#### Source extract
--- begin ---
A consistent read means that InnoDB
uses
multi-versioning to present to a query a snapshot of the
database at a point in time. The query sees the changes made by
transactions that committed before that point of time, and no
changes made by later or uncommitted transactions. The exception
to this rule is that the query sees the changes made by earlier
statements within the same transaction. This exception causes
the following anomaly: If you update some rows in a table, a
SELECT
will see the latest
version of the updated rows, but it might also see older
versions of any rows. If other sessions simultaneously update
the same table, the anomaly means that you may see the table in
a state that never existed in the database.
If the transaction isolation level is
REPEATABLE READ
(the default
level), all consistent reads within the same transaction read
the snapshot established by the first such read in that
transaction. You can get a fresher snapshot for your queries by
committing the current transaction and after that issuing new
queries.
With READ COMMITTED
isolation
level, each consistent read within a transaction sets and reads
its own fresh snapshot.
Consistent read is the default mode in which
InnoDB
processes
SELECT
statements in
READ COMMITTED
and
REPEATABLE READ
isolation
levels. A consistent read does not set any locks on the tables
it accesses, and therefore other sessions are free to modify
those tables at the same time a consistent read is being
performed on the table.
Suppose that you are running in the default
REPEATABLE READ
isolation
level. When you issue a consistent read (that is, an ordinary
SELECT
statement),
InnoDB
gives your transaction a timepoint
according to which your query sees the database. If another
transaction deletes a row and commits after your timepoint was
assigned, you do not see the row as having been deleted. Inserts
and updates are treated similarly.
You can advance your timepoint by committing your transaction
and then doing another SELECT
.
This is called multi-versioned concurrency control.
In the following example, session A sees the row inserted by B only when B has committed the insert and A has committed as well, so that the timepoint is advanced past the commit of B.
--- end ---
#### Stated task A
Render this sentence from the consistent-read passage in Spanish: "A consistent read does not set any locks on the tables it accesses, and therefore other sessions are free to modify those tables at the same time a consistent read is being performed on the table."
#### Stated task B
According to the consistent-read passage, what does each consistent read within a transaction do under the READ COMMITTED isolation level?
These records come from a separate source.

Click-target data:
--- begin ---
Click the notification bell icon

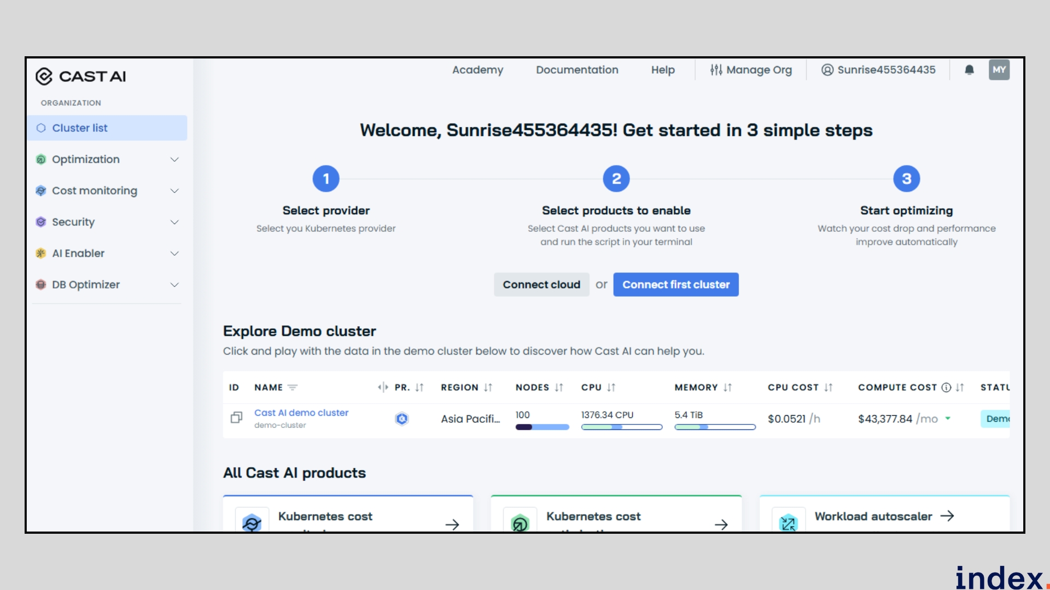pos(969,70)
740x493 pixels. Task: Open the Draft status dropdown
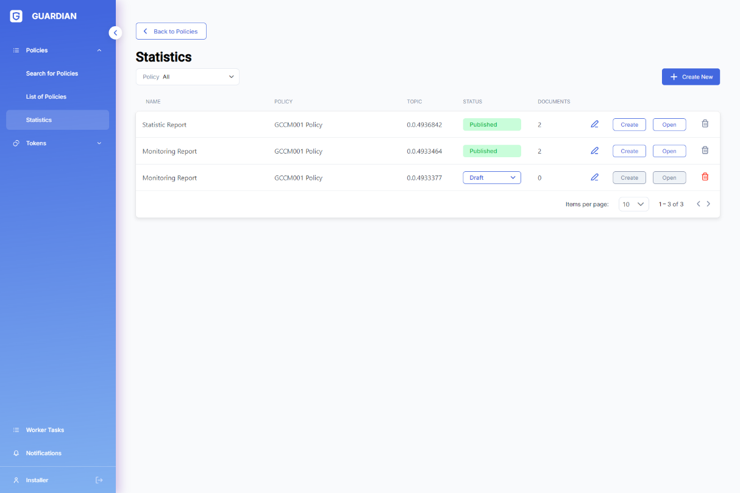click(x=492, y=178)
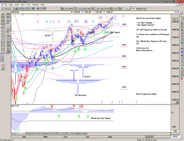Viewport: 184px width, 141px height.
Task: Click the Money Flow toolbar icon
Action: (120, 8)
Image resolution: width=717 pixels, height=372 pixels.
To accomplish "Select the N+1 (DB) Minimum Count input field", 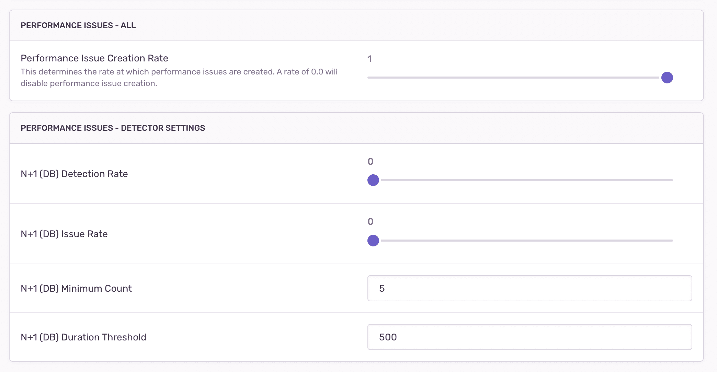I will click(x=529, y=288).
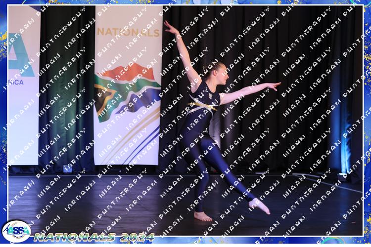Click the dancer's pointed back foot

(260, 206)
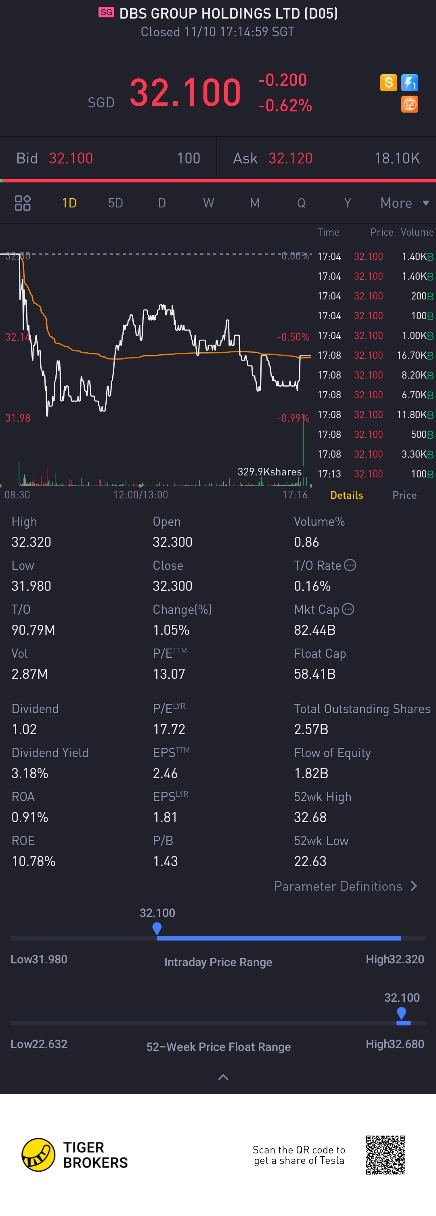436x1216 pixels.
Task: Select the 1D chart period
Action: coord(69,203)

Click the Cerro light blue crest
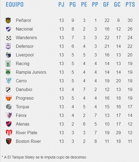coord(9,81)
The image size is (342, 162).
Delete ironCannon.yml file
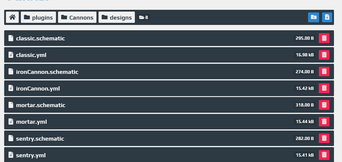click(324, 88)
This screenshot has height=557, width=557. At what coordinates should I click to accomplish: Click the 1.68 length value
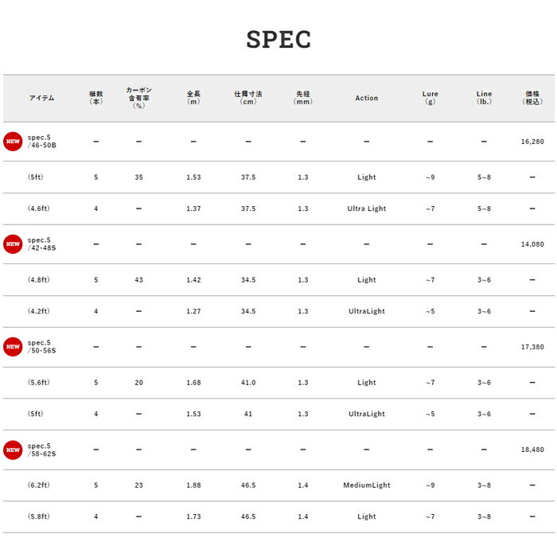[x=193, y=383]
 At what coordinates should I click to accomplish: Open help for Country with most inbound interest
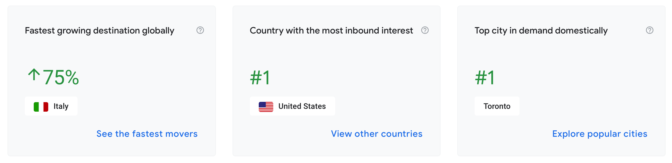tap(425, 30)
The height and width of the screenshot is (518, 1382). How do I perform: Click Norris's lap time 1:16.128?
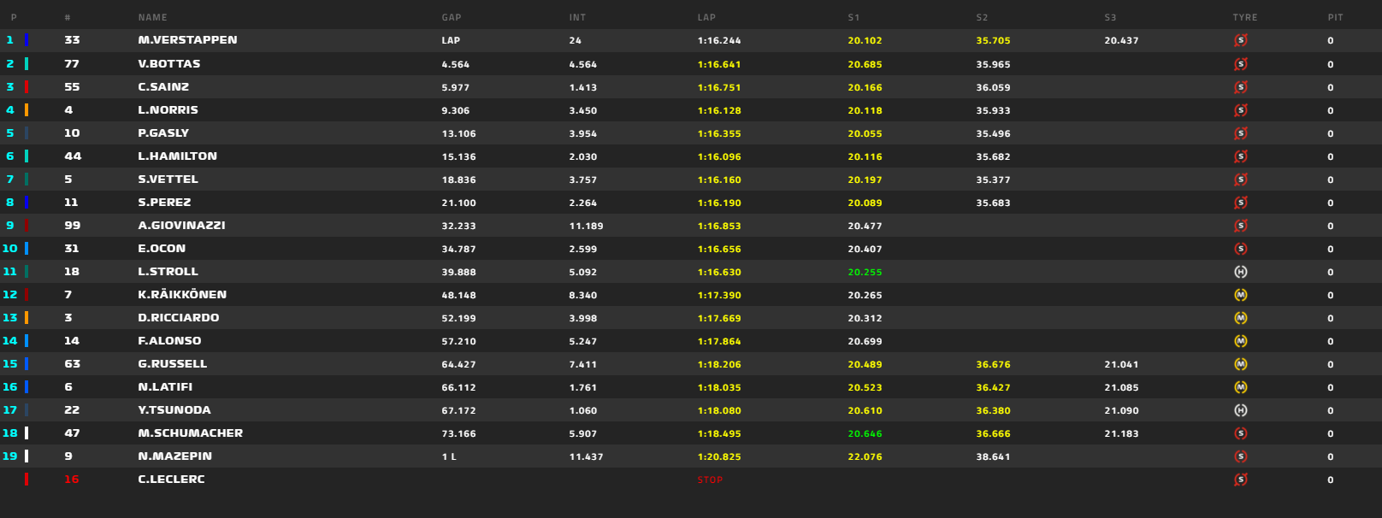pyautogui.click(x=719, y=110)
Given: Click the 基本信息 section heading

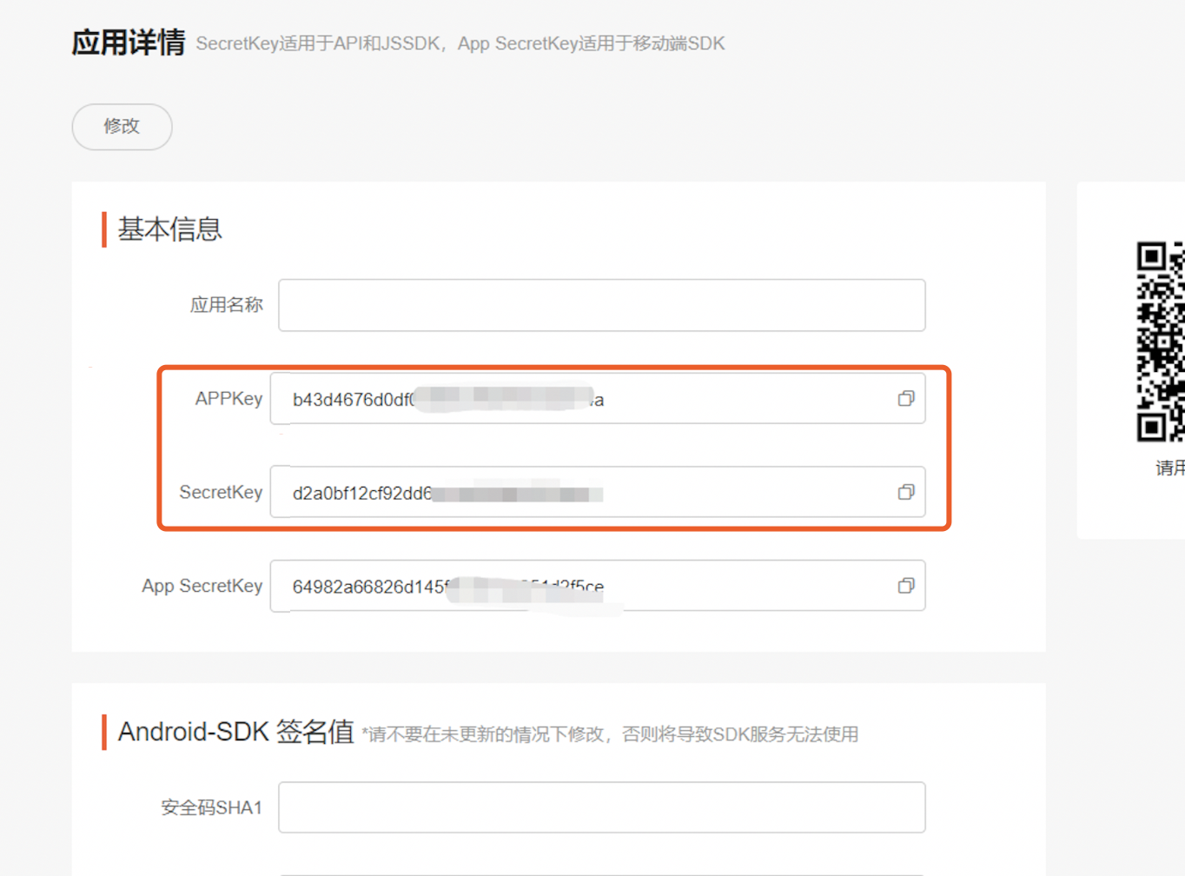Looking at the screenshot, I should pos(170,229).
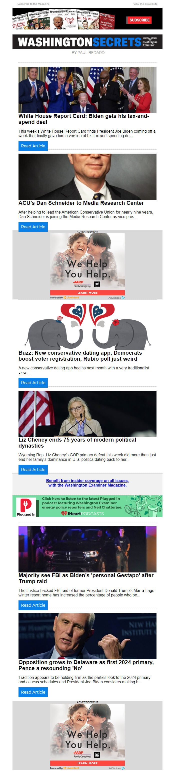Click the Washington Examiner eagle logo
Viewport: 175px width, 779px height.
(150, 42)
--- end ---
#### Reply A
Una lectura consistente no establece ningún bloqueo en las tablas a las que accede y, por lo tanto, otras sesiones pueden modificar libremente esas tablas al mismo tiempo que se realiza una lectura consistente en la tabla.

#### Reply B
It sets and reads its own fresh snapshot.